Who will benefit: High-school students navigating relationships with teachers, coaches, counselors, and program directors. College and trade-school students interacting with professors, advisors, internship coordinators, and supervisors. Young adults in early jobs or internships who want better relationships with managers, team leads, and senior colleagues. Parents who want their kids to be taken seriously by adults will also see the value.
This workshop pairs naturally with Interviewing Techniques for Teens—first you learn how to get opportunities, then you learn how to keep and grow them through stronger everyday interactions.
What you’ll learn:
- A simple “adult-ready” introduction: How to introduce yourself and your context (class, major, role, project) so adults instantly know who you are, what you’re talking about, and how to help you—without sounding stiff or rehearsed. You’ll practice a short “elevator pitch” until it feels natural.
- How to ask for what you need: Phrasing for asking questions, extensions, recommendations, or clarification so you sound prepared and respectful, not demanding or apologetic.
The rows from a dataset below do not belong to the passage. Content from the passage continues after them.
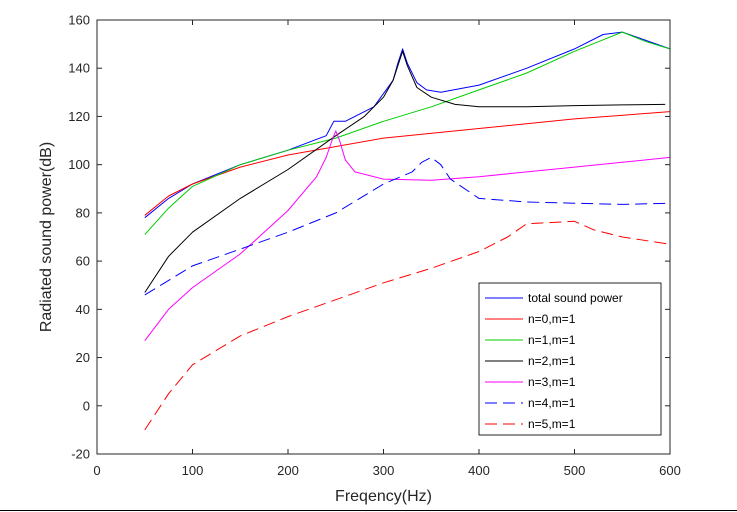  What do you see at coordinates (576, 298) in the screenshot?
I see `legend-label-0: total sound power` at bounding box center [576, 298].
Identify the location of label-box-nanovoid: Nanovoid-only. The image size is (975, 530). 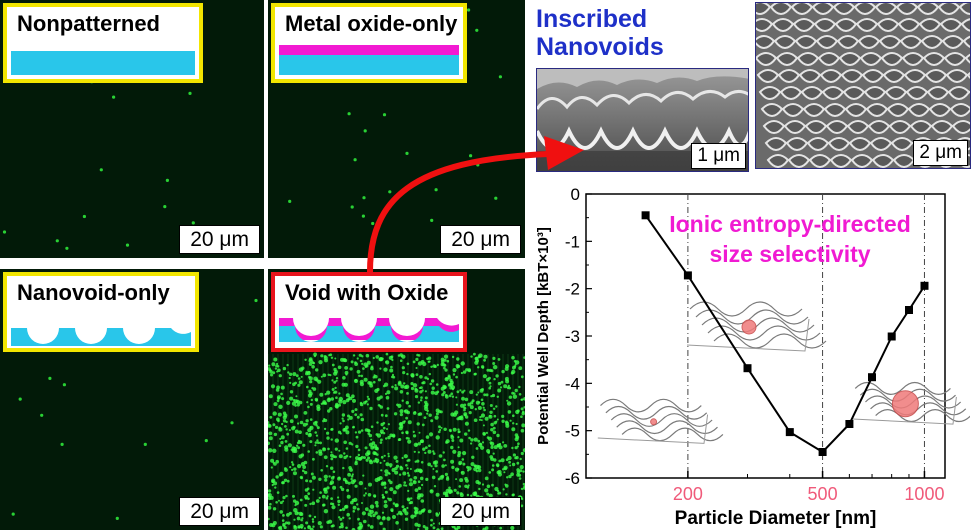
(101, 312).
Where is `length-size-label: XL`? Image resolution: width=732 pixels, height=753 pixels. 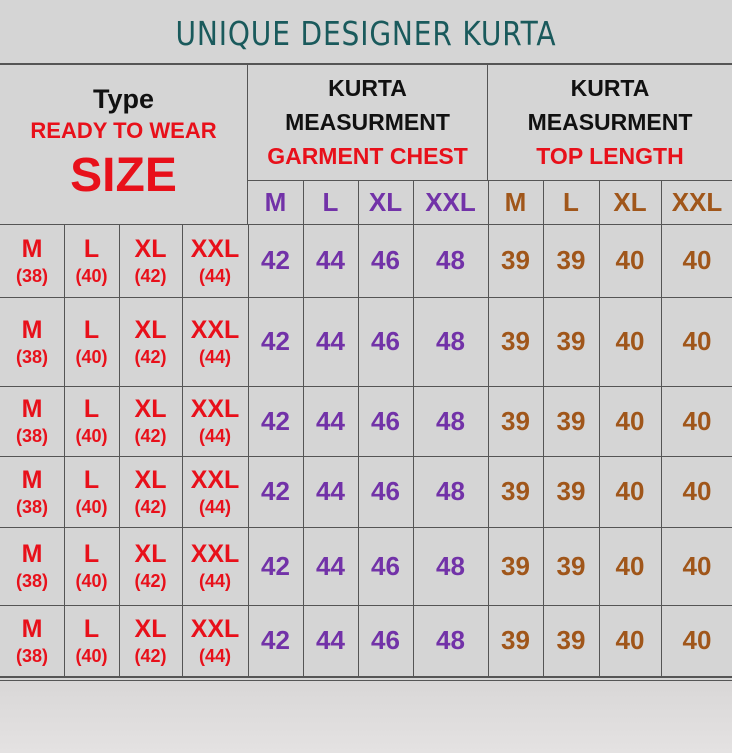 length-size-label: XL is located at coordinates (630, 202).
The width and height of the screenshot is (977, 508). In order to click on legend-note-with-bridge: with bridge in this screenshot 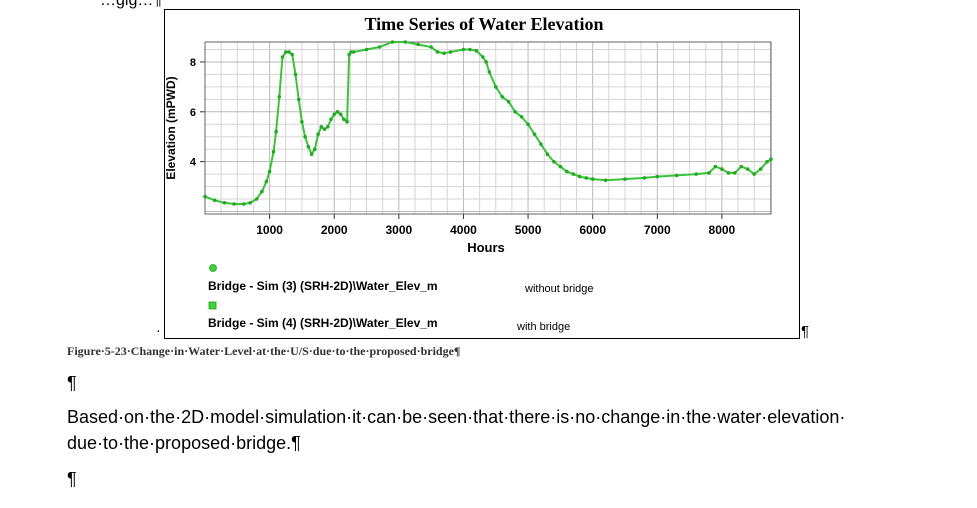, I will do `click(543, 327)`.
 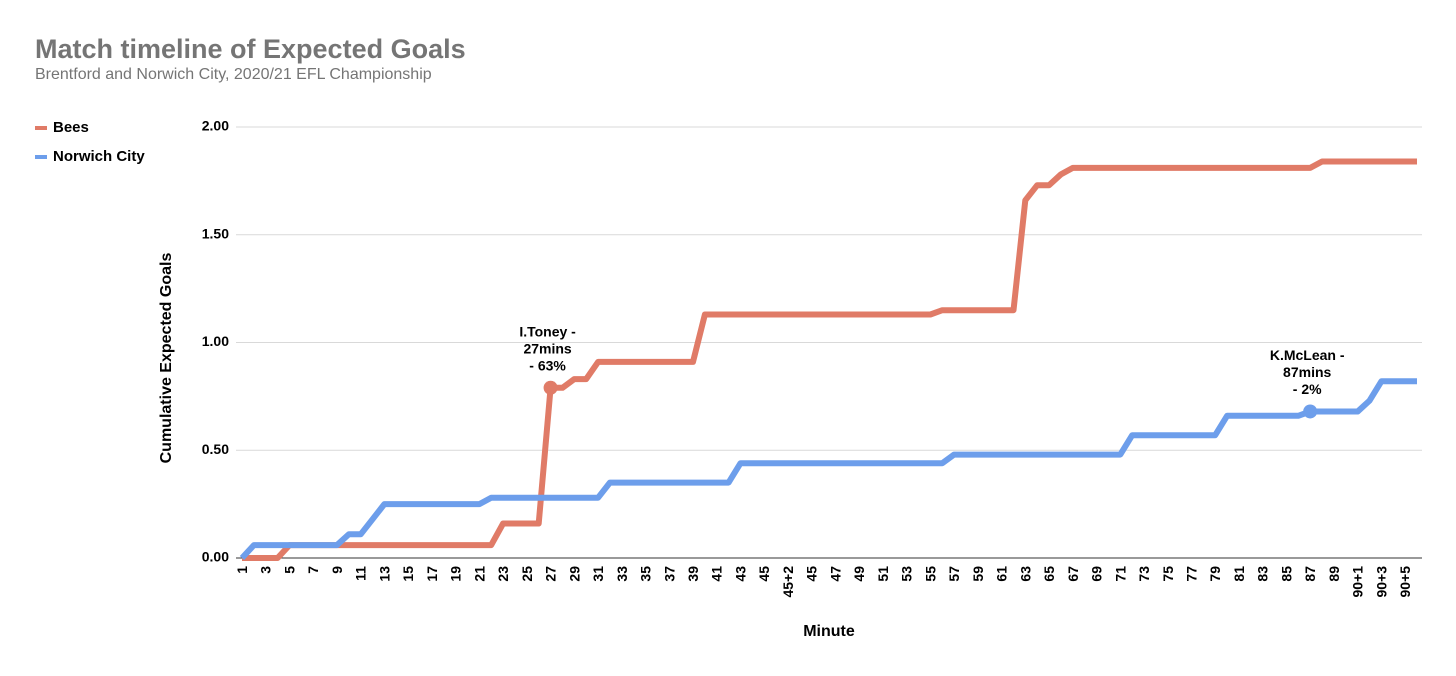 What do you see at coordinates (1025, 574) in the screenshot?
I see `x-tick-label: 63` at bounding box center [1025, 574].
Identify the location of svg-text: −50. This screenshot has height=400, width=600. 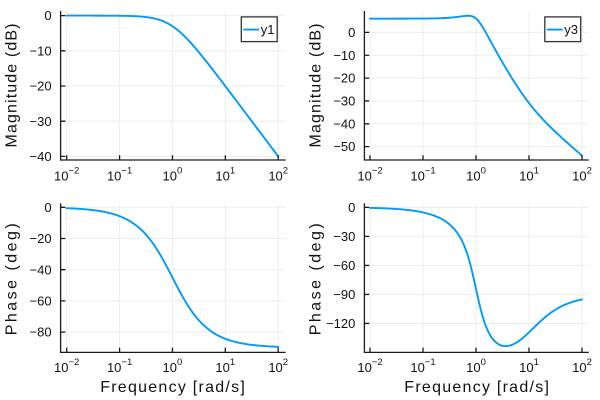
(344, 146).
Students learn specific sentence starters and follow-ups they can reuse in conversations with supervisors and others.
- Reading the room and adjusting: How to notice an adult’s time, mood, and priorities—then adjust your wording, tone, and length so your message lands well in that moment, whether it’s a quick hallway chat or a scheduled meeting.
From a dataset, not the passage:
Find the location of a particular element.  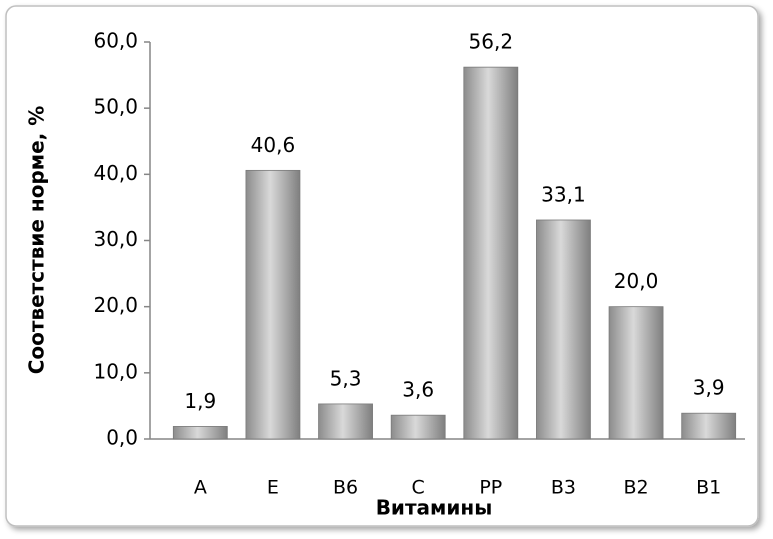

value-label: 3,9 is located at coordinates (709, 388).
- Handling feedback and criticism: Concrete language and body-language habits that show you can listen, ask clarifying questions, and respond thoughtfully—even when the feedback stings—so adults see you as mature and coachable, not defensive.
- Vocal techniques for clarity and connection: How to use your voice—pace, volume, emphasis, and pausing—to sound clear, confident, and easy to follow. You’ll learn simple self-awareness checks that keep you on track in real time.
- Professional presence, in person and online: Eye contact, posture, facial expression, pacing, and turn-taking for conversations in office hours, staff meetings, Zoom calls, and one-on-ones—plus how to start and end interactions in a way that feels confident but still polite.
- Smart small talk and follow-through: Simple ways to connect beyond the task (without oversharing), frame quick updates, and send follow-up emails that keep relationships warm and position you as responsible and reliable.
How it will help you:
Better results with adults who matter: When you know what to say and how to say it, professors are more willing to help, supervisors are more likely to trust you with responsibility, and mentors are more eager to advocate for you behind the scenes.
Less anxiety, more control: Having ready-to-use phrases and patterns for tough moments—asking for clarification, owning a mistake, or responding to criticism—turns intimidating adult conversations into manageable, predictable steps.
A reputation for maturity and professionalism: Over time, you build a track record for showing up prepared, communicating clearly, listening attentively, and following through. Adults start to see you as someone who “gets it,” which often leads to better references, stronger recommendations, and invitations to new opportunities.
Skills that outlast any app or algorithm: Human relationships—built through trust, listening, and clear conversation—are exactly the skills AI can’t replace. Learning them now gives students an advantage in school, work, and every future transition.
What other teens and parents are saying about this workshop:
“Talking to teachers and supervisors used to freak me out. Now I know how to start the conversation, what to say if I mess up, and how to ask for help without sounding scared or rude.”
– Aidan S., 16 – High-School Student
“I watched my daughter go from avoiding office hours to actually setting up meetings with her professors. She finally has phrases she can use instead of just hoping the right words come out.”
– Renee M., Parent of College Freshman
“I used what we practiced with my manager after I made a mistake at work. Instead of getting in trouble, we talked about a plan—and she told me she appreciated how I handled it.”
– Imani J., 19 – Part-Time Employee
“As a parent, I was impressed that the class focused on real situations—emails, Zoom calls, one-on-ones—and gave my son exact wording to try. His confidence with adults has changed completely.”
– Carlos V., Parent of High-School Junior
Why learn it here: This workshop builds on Edge Studio’s long history of coaching young voices for auditions, public speaking, and on-mic performance, giving teens and young adults specific, practical feedback on how they actually sound to adults—not just how they think they sound.
Instead of generic “be respectful” or “be professional” advice, participants get step-by-step guidance on word choice, prosody (rhythm, pace, tone), and presence (gestures, posture, eye contact, handshakes) in the exact situations they face with teachers, professors, employers, and mentors.
Our programs for adults have already helped thousands of professionals communicate more clearly and confidently; this workshop adapts those same proven techniques to the real-world interactions young people have every week, so they start building strong advocacy and long-term relationships early.